Alman sanat tarihçileri tarafından yapılan bir araştırmaya göre,Vincent Van Gogh’un kulağını kendisi değil “bir hayat kadını yüzünden tartıştığı” arkadaşı Paul Gauguin kesmiş. Almanya’daki Hamburg Üniversitesi’nde görevli tarihçilerin araştırmasına göre 1888’de gerçekleşen olayda, aynı evde kalan ikili arasında Rachel isimli bir hayat kadını yüzünden tartışma çıkmış. Ressamlar arasındaki tartışmanın büyümesi üzerine sinirlenen Gauguin kılıcını çıkartarak Hollandalı ressama doğru savurmuş ve arkadaşının sol kulağını kesmiş. İkilinin olay hakkında konuşmama kararı alarak birbirlerinden ayrıldığını ve bir daha görüşmediğini aktaran tarihçiler, bugüne dek olay hakkında bilinen hikâyeyi de büyük bir ihtimalle polise ifade veren Gauguin’in hapse girmemek için uydurduğunu ifade etmiş.

Kendi isteiği ile akıl hastanesinde kalmış. Ritmik ve dinamik kompozisyonlarıyla eserleri daha çarpıcı bir hale gelmiş. Mayıs 1890’da, anlayışlı Dr. Gachet’nin, kendisiyle ilgilenerek masraflarını karşılamakta olan Theo’yu sürekli bilgilendirdiği Auvers-sur-Oise’a taşınmış. Bu yardıma rağmen, iki ay sonra kendini vurmuş. Çok az olsada vurulma ihtimalide konuşulur fakat delil yoktur. Theo’nun kollarında öldüğünde sadece 37 yaşındaymış.

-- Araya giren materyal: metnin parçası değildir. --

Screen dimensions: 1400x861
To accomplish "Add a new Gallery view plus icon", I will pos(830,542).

Van Gogh’un kardeşi Theo’ya yazdığı çok sayıda mektubu, günümüzde tıp uzmanlar incelendiğinde bu hastalığın daha çok porfiriyi denen bir hastalığı tanımladığını düşünmektedirler. Bu, fiziksel, genetik bir hastalıktır. Hastanın sağlık sorunları hayaller ve halisinasyonlar görmektir. Ayrıca 1915 yılında Apsent( bir tür alkollu içki) bütün Avrupa da yasaklanmış. Aşırı gülme krizine, halisinasyonlara sebep olmaktaymış. Aşırı kullanımı epilepsiye neden olurmuş.

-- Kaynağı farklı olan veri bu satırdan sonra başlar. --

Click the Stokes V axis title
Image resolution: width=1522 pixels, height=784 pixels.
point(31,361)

Van Gogh – Gauguin tarafından yapılan Van Gogh Portresi

Ayçiçekleri- 1888 TUVAL ÜZERİNE YAĞLIBOYA -92 X 73 CM-NATIONAL GALLERY, LONDRA, BİRLEŞİK KRALLIK

Bu resim van Gogh’un, Gauguin’in Arles’a gelişini kutlamak üzere yaptığı dört ayçiçeği resminden biridir. Ona göre çiçekler mutluluğu işaret etmekteydi. Theo’ya, “Uzerinde her sabah gündoğumundan itibaren çalışıyorum, çünkü çiçekler çok çabuk soluyor” diye yazmışt. Kalın dış çizgiler sarı gölgeler Japon sanatının, Empresyonistlerin ve Rembrandt’ın etkilerini gösterir.

BBC tarafından hazırlanan, TRT ile Türkçe seslendirmesi yapılan “Tuvaldeki Başyapıt”  belgeselinde  Van Gogh’in Ayçiçekler tablosu çok detaylı bierşekilde anlatılmış. Mutlaka seyretmenizi tavsiye ederim.

Yine BBC tarafından hazırlanan “Sanatın Gücü” belgelesinde Van Gogh’un hayatı canlandırmalarla anlatılmakta. Seyretmenizi tavsiye ederim.

Van Gogh müzesi çok güzel sanal geziler hazırlamışlar.